US meat plant closures mean pigs are gassed or shot instead

Coronavirus outbreaks at meatpacking plants across the Midwest have created a backlog of pigs that are ready for slaughter but have nowhere to go.|

One Minnesota hog farmer sealed the cracks in his barn and piped carbon dioxide through the ventilation system. Another farmer has considered gassing his animals after loading them into a truck. And a third shot his pigs in the head with a gun. It took him all day.

Coronavirus outbreaks at meatpacking plants across the Midwest have created a backlog of pigs that are ready for slaughter but have nowhere to go. Hundreds of thousands of pigs have grown too large to be slaughtered commercially, forcing farmers to kill them and dispose of their carcasses without processing them into food.

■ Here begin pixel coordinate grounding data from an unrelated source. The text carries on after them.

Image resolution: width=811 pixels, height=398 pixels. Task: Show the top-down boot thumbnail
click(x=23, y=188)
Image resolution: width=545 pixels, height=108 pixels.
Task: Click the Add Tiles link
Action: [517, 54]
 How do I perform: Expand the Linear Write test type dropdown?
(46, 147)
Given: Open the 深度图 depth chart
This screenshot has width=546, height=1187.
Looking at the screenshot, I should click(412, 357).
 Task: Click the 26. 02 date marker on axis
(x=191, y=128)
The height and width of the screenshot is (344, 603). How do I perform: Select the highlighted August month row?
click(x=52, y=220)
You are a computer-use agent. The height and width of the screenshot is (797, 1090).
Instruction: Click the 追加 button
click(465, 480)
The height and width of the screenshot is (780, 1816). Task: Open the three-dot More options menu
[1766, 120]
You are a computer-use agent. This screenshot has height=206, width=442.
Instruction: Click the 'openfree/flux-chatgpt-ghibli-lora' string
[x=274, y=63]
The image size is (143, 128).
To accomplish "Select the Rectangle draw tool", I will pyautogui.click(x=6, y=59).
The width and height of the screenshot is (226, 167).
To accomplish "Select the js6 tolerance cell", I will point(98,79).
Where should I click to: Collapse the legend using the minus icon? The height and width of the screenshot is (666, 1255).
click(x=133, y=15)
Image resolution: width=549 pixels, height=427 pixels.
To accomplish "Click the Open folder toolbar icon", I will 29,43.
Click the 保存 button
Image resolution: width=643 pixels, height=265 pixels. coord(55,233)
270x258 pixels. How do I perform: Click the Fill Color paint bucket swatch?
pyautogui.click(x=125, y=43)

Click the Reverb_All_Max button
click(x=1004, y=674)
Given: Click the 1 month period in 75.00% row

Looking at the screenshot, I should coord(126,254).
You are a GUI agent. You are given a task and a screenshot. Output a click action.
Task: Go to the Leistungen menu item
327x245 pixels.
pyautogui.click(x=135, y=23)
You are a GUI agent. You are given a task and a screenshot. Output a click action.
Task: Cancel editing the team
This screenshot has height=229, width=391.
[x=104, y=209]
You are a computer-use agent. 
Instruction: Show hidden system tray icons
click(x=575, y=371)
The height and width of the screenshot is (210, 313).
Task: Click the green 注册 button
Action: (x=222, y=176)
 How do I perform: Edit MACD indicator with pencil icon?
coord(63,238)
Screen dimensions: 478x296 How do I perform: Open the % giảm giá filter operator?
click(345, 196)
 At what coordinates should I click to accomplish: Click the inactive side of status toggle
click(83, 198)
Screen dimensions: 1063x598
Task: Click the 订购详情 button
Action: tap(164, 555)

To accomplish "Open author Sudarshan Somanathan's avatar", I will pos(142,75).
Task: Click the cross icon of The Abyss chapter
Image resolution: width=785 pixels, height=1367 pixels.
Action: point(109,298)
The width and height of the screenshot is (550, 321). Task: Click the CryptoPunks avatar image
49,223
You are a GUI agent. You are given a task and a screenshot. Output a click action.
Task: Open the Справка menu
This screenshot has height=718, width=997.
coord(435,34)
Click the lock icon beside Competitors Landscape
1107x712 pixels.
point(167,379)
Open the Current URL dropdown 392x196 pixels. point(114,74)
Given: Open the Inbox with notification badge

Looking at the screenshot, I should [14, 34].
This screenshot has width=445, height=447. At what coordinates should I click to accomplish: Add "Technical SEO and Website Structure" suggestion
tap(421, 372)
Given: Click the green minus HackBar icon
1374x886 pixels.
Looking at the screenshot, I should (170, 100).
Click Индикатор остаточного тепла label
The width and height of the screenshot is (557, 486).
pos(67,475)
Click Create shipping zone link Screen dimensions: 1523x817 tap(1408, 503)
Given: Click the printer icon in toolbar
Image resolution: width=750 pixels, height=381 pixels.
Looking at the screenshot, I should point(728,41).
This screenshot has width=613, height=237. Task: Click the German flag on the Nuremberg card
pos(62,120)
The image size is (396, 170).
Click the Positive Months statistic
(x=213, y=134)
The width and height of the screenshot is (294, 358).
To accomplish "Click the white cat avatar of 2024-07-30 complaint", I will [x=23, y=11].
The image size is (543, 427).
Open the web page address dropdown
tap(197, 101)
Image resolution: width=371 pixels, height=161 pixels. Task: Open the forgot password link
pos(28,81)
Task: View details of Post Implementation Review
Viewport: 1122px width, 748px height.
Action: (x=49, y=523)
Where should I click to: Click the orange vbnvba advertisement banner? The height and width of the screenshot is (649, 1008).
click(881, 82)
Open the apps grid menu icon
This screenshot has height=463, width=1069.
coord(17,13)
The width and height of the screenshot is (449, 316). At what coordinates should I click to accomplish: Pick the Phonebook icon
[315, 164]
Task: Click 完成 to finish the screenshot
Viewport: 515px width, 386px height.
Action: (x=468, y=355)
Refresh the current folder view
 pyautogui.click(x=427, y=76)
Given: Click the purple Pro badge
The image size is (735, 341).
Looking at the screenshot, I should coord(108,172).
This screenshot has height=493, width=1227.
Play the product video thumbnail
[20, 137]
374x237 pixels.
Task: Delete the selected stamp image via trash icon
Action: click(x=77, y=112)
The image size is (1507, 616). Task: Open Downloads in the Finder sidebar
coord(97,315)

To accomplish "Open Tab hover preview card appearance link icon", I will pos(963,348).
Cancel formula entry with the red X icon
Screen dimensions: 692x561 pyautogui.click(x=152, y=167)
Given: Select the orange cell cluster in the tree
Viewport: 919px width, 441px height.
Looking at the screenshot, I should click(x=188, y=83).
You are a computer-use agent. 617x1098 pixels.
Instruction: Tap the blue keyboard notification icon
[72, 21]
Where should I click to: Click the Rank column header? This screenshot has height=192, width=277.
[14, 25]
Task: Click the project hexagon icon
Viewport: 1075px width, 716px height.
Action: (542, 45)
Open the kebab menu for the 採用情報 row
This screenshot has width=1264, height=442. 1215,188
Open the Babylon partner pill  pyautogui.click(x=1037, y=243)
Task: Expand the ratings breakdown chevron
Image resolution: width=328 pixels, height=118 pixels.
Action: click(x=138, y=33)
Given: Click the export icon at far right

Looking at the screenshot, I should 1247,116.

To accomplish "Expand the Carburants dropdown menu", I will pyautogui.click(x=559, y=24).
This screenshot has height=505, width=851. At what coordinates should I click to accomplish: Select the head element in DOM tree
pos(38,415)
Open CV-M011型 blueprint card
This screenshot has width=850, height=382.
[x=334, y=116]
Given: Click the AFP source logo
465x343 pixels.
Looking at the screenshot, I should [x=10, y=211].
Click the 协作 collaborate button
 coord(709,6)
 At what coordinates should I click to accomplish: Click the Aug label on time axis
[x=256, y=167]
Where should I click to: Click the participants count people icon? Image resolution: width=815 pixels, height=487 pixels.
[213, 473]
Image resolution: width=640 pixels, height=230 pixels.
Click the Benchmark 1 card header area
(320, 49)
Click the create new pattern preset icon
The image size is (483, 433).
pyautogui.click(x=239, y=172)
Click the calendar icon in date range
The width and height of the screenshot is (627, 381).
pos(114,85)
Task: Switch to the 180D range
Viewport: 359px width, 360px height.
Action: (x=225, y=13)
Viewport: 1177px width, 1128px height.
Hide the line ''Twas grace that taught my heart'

And yet, around the United States, scores of people are struggling to find enough to eat, lining up at food banks after losing their jobs in the economic fallout of the pandemic.

Distribution issues in the food supply chain have caused grocery stores and fast-food restaurants to run low on meat.

In Iowa, the nation’s largest pork-producing state, agricultural officials expect the backlog to reach 600,000 hogs over the next six weeks.

In Minnesota, an estimated 90,000 pigs have been killed on farms since the meat plants began closing last month.

The crisis mostly affects farmers with large pork operations who usually send pigs to be slaughtered in giant meatpacking plants run by companies like Tyson and Smithfield.

But the obligation to kill the animals themselves, and then get rid of the carcasses, is wrenching. Last month, Sen. Chuck Grassley, R-Iowa, and other leaders in Iowa asked the White House’s coronavirus task force to provide mental health resources to hog farmers, as well as money to compensate them for the pigs they have had to kill and not turned into meat.

On Tuesday, a bipartisan group of 13 senators sent a letter to congressional leaders asking for funding for pig farmers.

Last month, President Donald Trump ordered meat processing plants to keep running. And the federal government has announced plans to buy $100 million a month in surplus meat.